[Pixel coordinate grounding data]
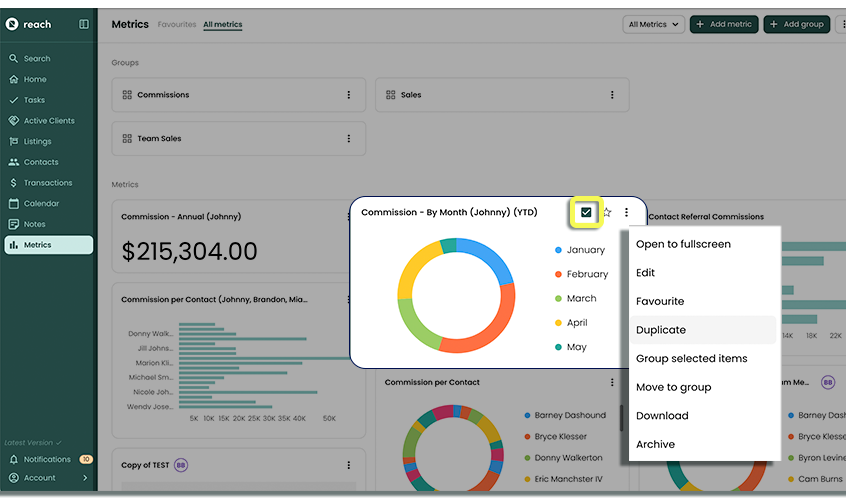Open the All Metrics dropdown
Screen dimensions: 846x500
click(x=653, y=24)
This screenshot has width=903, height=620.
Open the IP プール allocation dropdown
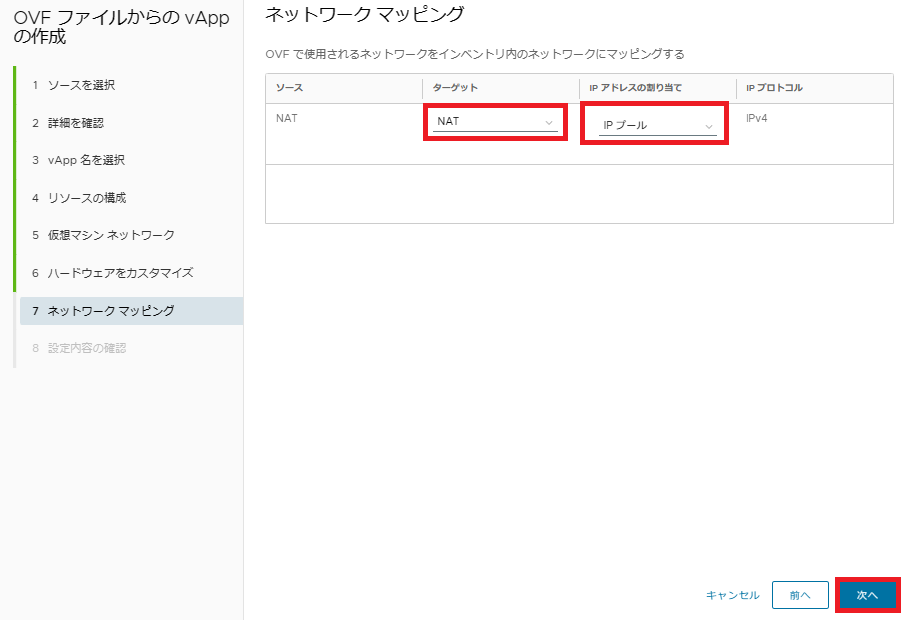click(x=656, y=126)
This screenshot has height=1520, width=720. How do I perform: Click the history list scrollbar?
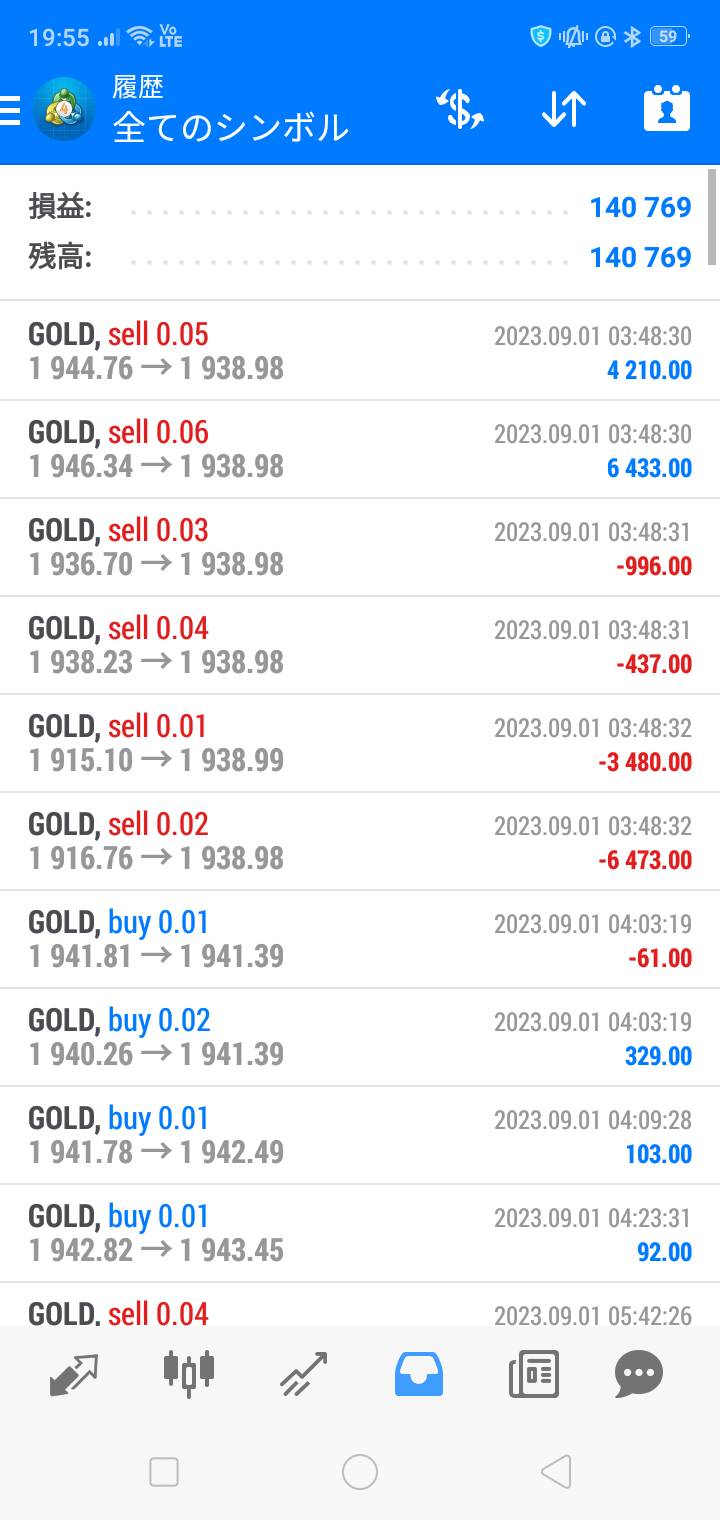click(712, 216)
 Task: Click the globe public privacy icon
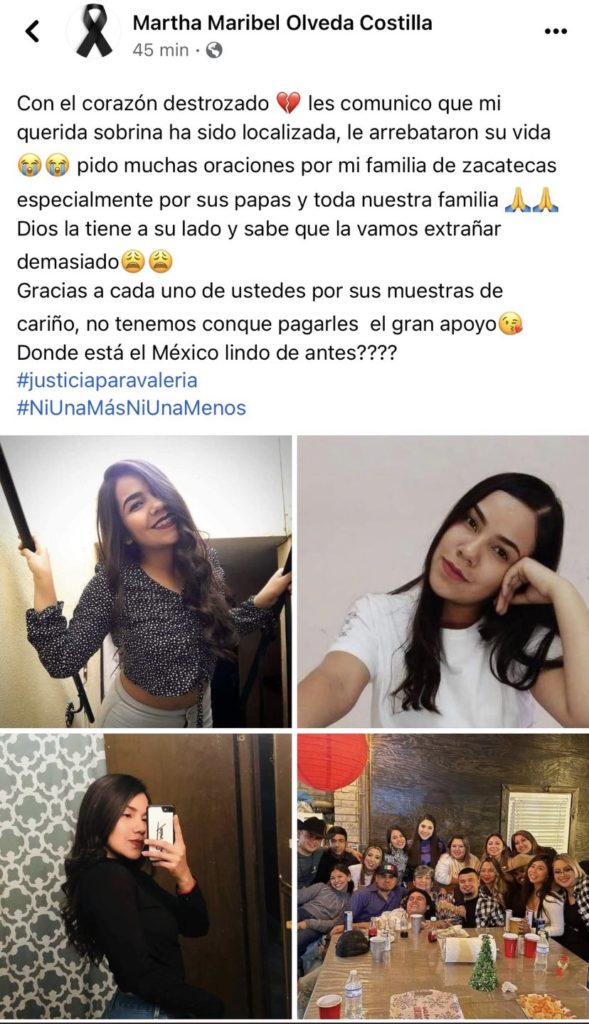214,50
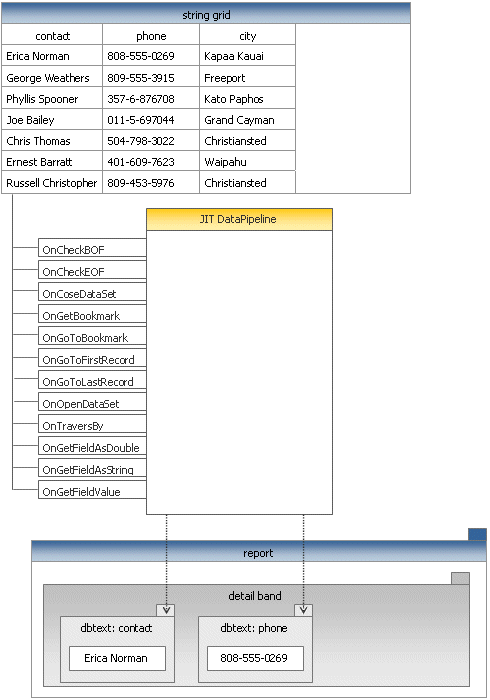The image size is (490, 700).
Task: Click the OnGetBookmark event
Action: 92,314
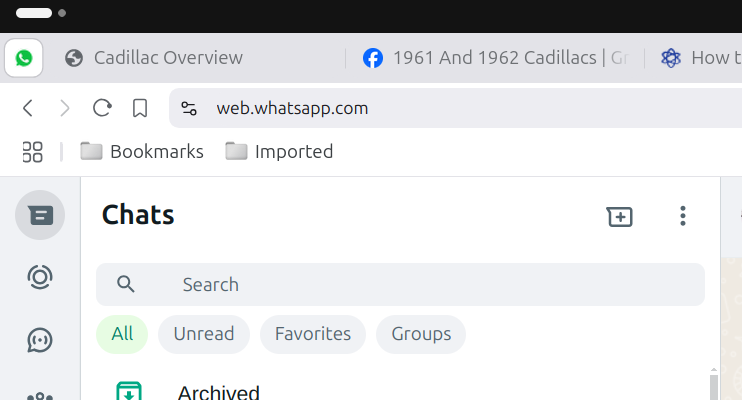Filter chats by Unread

click(203, 334)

■ Exercise objective:
Only the lines from the one containing "This screenshot has width=903, height=620." through the last line of the entries belong in the answer, given again exactly. Images stay out.

■ Expected output:
This screenshot has width=903, height=620.
Open the IP プール allocation dropdown
click(x=656, y=126)
This screenshot has height=1520, width=720. How do I perform: Click the history list scrollbar?
click(712, 216)
 Task: Click the globe public privacy icon
214,50
The image size is (490, 700).
Task: Click the OnGetBookmark event
Action: 92,314
Filter chats by Unread

click(203, 334)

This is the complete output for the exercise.